Count the lines in the entries below that contain the string "menu". Reply with the number only.

>> begin INFORMATION SUPPLIED

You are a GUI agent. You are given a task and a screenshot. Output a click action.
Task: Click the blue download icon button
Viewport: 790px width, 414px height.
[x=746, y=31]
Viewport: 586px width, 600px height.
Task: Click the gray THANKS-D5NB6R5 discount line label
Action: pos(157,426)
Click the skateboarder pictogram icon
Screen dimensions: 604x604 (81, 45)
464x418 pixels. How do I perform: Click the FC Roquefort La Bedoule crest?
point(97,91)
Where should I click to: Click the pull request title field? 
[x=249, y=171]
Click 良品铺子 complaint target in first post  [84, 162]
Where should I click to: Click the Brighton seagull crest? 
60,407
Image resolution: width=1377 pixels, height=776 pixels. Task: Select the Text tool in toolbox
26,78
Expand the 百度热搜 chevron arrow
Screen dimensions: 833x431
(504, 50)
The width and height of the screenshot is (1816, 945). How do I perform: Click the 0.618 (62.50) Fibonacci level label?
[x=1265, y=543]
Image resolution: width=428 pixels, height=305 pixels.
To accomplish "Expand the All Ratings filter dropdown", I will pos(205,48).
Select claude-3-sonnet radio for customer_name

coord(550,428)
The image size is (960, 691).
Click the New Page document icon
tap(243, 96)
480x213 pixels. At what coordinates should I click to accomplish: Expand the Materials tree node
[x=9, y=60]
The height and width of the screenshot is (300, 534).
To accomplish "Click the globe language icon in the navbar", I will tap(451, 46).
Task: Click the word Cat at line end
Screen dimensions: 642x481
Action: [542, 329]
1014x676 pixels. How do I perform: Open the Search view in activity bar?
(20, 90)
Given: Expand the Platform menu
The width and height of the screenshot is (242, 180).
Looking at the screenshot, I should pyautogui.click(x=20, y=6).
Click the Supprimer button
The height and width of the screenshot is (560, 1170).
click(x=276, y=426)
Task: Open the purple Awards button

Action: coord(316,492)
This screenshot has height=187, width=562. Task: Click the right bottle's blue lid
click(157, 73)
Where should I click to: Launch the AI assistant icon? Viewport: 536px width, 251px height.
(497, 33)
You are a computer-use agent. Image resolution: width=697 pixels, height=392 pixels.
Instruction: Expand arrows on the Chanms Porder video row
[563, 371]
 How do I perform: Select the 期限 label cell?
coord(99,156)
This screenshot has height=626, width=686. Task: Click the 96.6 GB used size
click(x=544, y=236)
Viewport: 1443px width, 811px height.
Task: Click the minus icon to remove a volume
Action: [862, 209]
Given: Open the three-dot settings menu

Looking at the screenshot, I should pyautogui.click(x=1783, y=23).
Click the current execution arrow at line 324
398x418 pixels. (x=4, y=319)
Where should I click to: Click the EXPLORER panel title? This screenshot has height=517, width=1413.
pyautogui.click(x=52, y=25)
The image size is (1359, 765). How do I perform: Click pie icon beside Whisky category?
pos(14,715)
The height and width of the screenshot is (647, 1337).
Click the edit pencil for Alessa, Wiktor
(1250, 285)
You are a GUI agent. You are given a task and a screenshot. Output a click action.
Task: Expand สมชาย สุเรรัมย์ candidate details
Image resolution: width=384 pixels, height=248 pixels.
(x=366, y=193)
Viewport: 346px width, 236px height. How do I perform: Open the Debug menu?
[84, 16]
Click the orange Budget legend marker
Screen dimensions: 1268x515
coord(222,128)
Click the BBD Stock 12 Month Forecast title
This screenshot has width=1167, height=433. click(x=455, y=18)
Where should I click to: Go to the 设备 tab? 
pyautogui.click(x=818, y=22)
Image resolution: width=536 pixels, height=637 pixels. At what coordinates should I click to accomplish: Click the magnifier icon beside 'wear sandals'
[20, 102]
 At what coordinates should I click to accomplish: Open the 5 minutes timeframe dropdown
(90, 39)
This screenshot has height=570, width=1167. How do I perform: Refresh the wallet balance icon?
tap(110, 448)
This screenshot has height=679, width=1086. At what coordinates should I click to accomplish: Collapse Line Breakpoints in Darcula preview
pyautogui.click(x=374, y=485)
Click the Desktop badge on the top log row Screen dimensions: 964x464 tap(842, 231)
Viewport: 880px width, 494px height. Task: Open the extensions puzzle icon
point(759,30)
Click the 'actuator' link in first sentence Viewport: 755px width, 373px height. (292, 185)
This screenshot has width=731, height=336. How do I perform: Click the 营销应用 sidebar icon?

>> end INFORMATION SUPPLIED

EXPECTED OUTPUT
3